This is the third in a series of posts on Ladder Logic. So far I have discussed input and output routines and a bit on program organization. This week I am going to cover faults.
As shown in the organization chart on the left, each cell or station in a program will usually have its own fault routine. Faults are used to capture abnormal circumstances such as an actuator not completing its motion within a prescribed period of time (shown above). There is usually one fault for every motion (extend, retract, raise, lower and so on). Other faults may include lack of air pressure, emergency stop actuation, guard door switches and drive or overload alarms.
A few items of interest in the fault rungs shown above. Note that any system fault disables the timer on the fault rung. This serves a couple of purposes: 1. only the fault that happens first is enabled. This prevents subsequent faults that may have been caused by the initial fault from occurring. If air is removed from the system several pneumatic actuators may fault within the same event. 2. After the fault occurs the timer resets allowing a new countdown. This allows physical correction of the cause of the fault by maintenance or an operator.
The above rungs also show a couple of methods of resetting the fault. One is to clear the register word that contains the faults, in this case word 10. This fault word may be for only this cell allowing the system reset signal to reset faults in sections if desired; word 10 for cell 1, word 11 for cell 2, etc. Another method is to reset or unlatch faults individually. These reset signals can also be individually conditioned this way on each rung.

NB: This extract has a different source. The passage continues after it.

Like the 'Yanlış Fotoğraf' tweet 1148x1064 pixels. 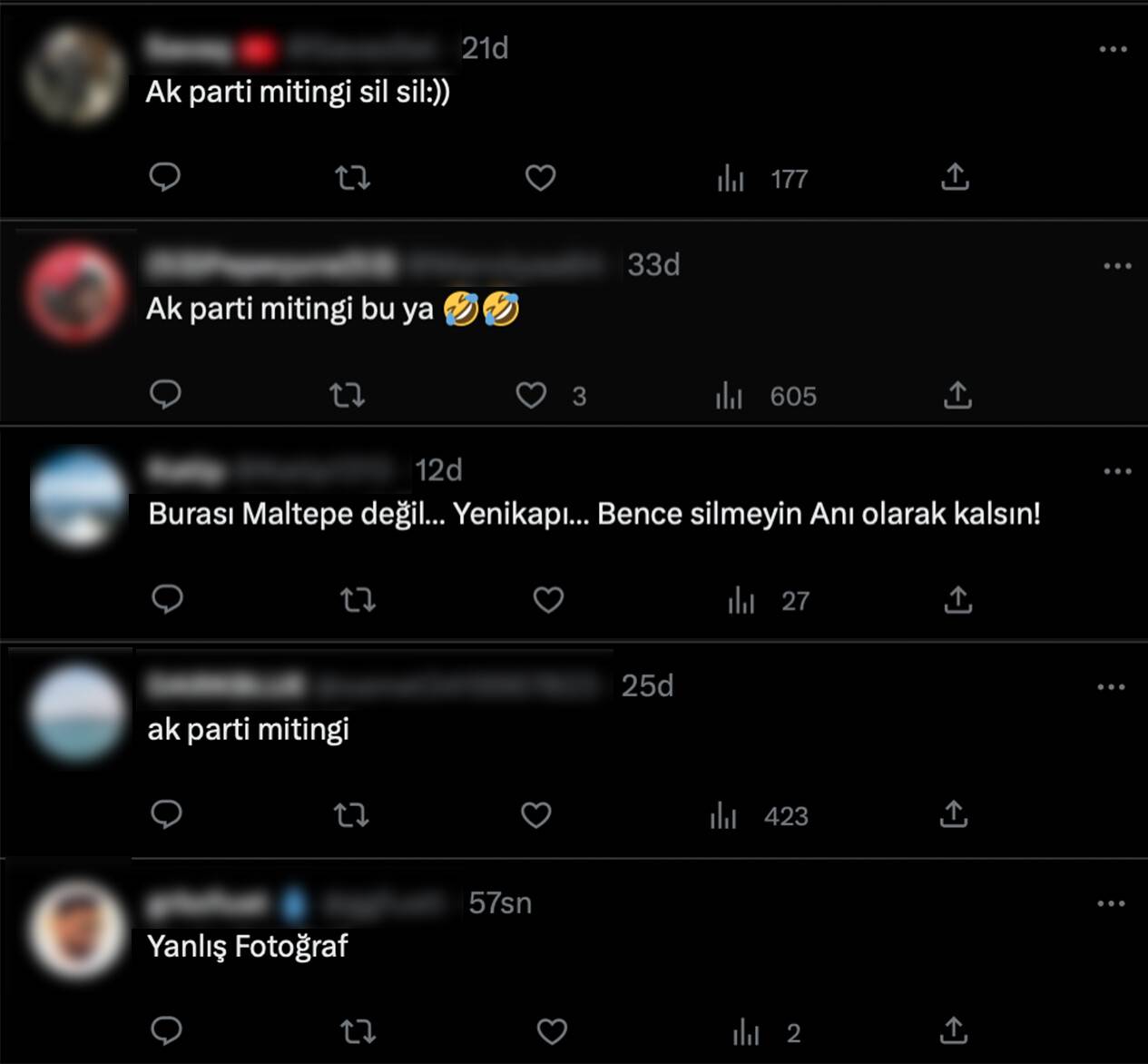[552, 1031]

As shown in last week’s output routine, faults can be used in a permissive rung to prevent actuation of an axis. Fault bits are also used to activate messages on a touchscreen or HMI, for instance bit 10.0 might bring up a message that says “Axis SV1.0 Failed to Extend; Correct Fault and Press Reset”. The message would then be cleared when the fault is corrected and the fault reset button pressed.
In a post from last October on program organization I showed how some of these zones and cells work together, each having their own message lists, guard circuits and other subroutines. The organization list to the left also shows this. In my next post on system level logic I will discuss how the system routine in each cell relates to the overall machine-level system routine.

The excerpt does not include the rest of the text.